■ **SOURCE INFORMATION**

-.-.-

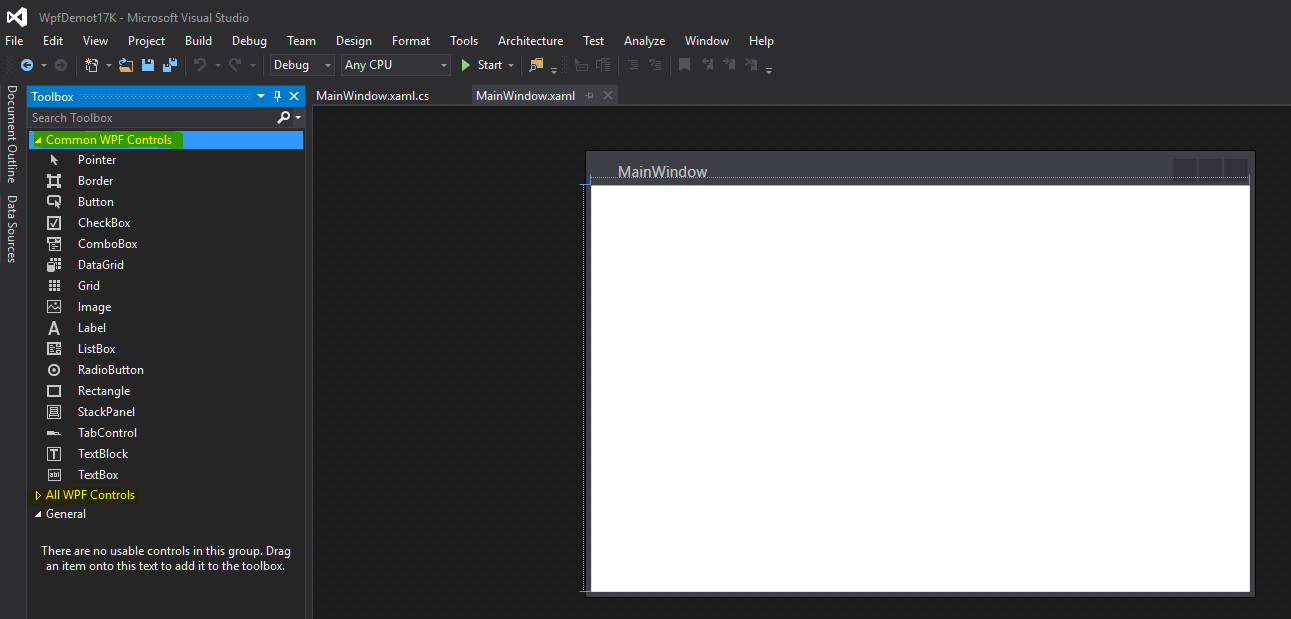Image resolution: width=1291 pixels, height=619 pixels.
Task: Click the Search Toolbox input field
Action: click(150, 118)
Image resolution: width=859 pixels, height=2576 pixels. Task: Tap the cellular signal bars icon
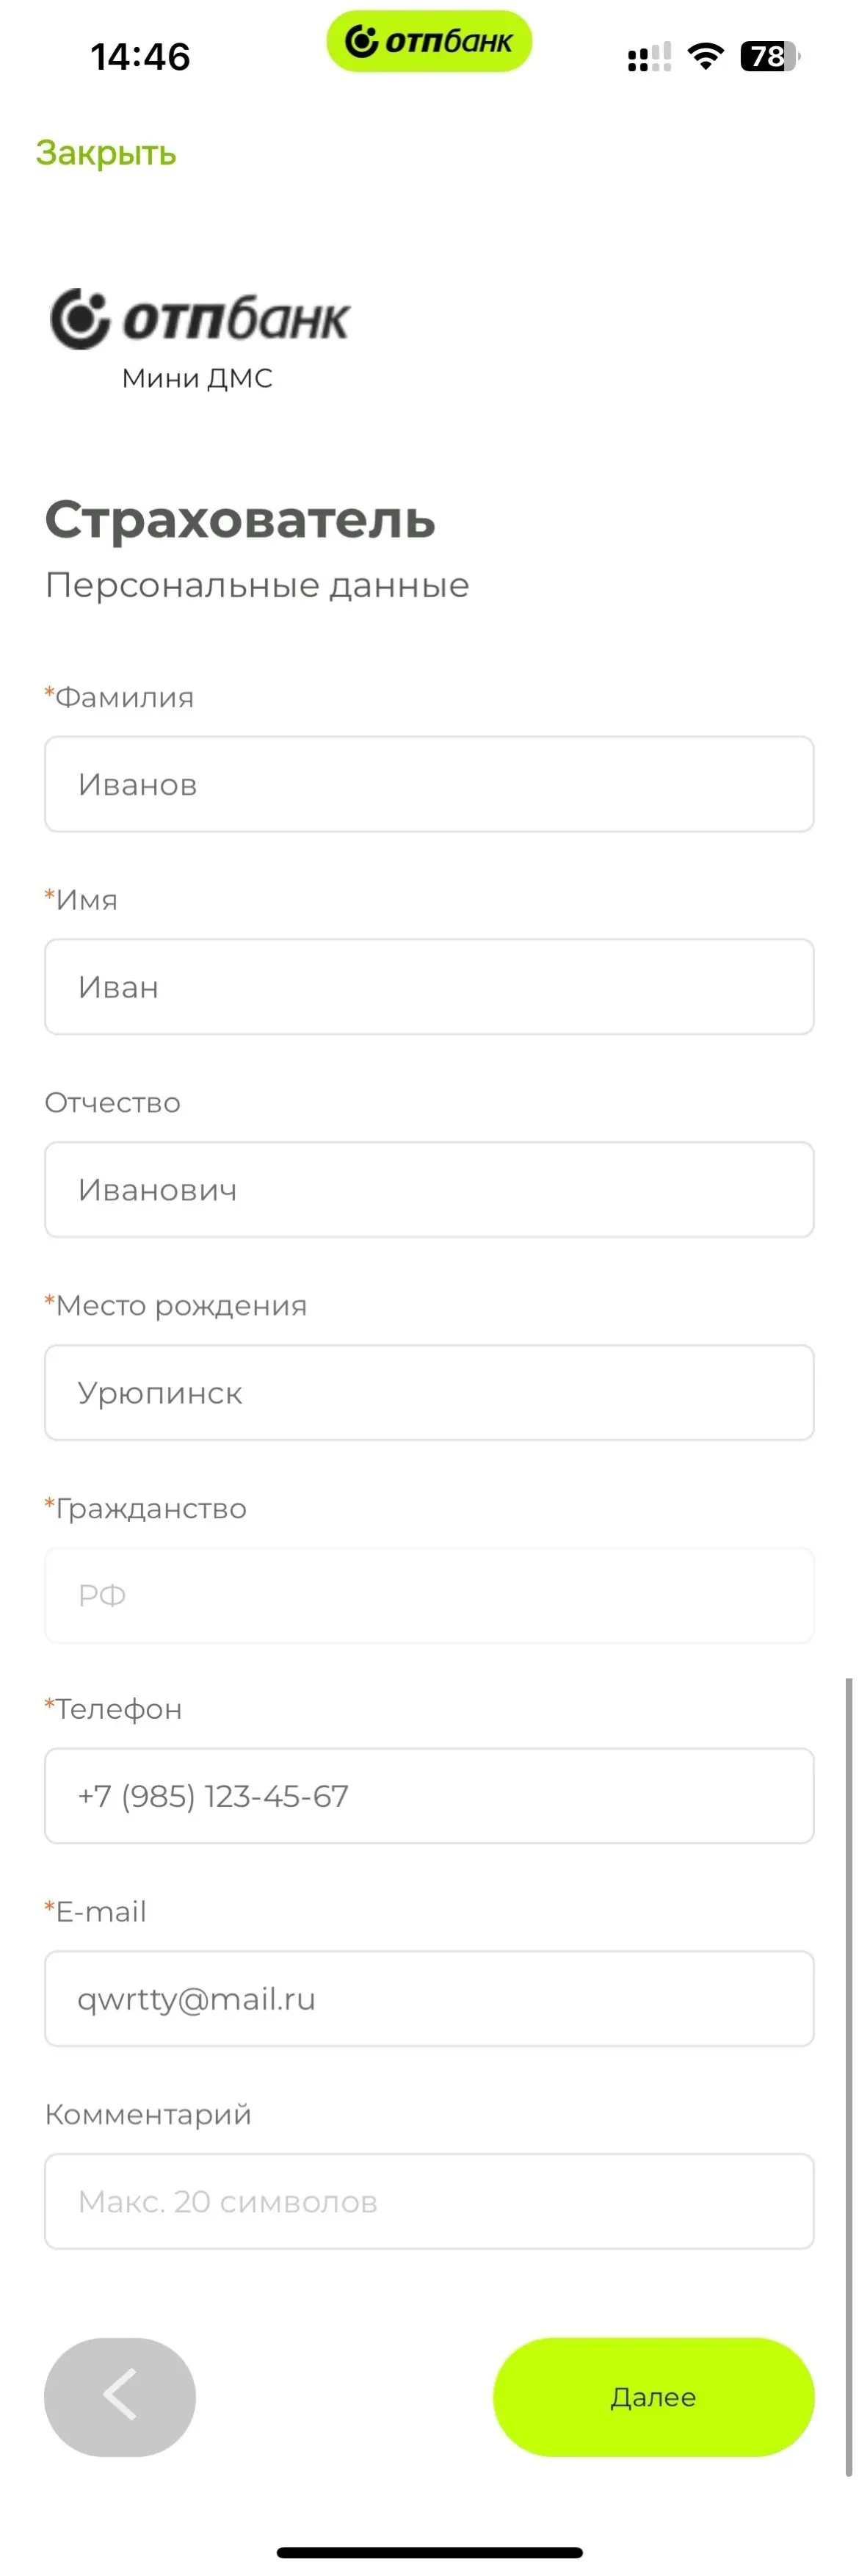click(x=649, y=58)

-.-.-

■ **WHAT IS EXPECTED**
Copy the entries above exactly from the line with "Image resolution: width=859" down to their last line, both ends included. Do not copy any pictures.

■ **ANSWER TO THIS PROBLEM**
Image resolution: width=859 pixels, height=2576 pixels. Task: Tap the cellular signal bars icon
click(x=649, y=58)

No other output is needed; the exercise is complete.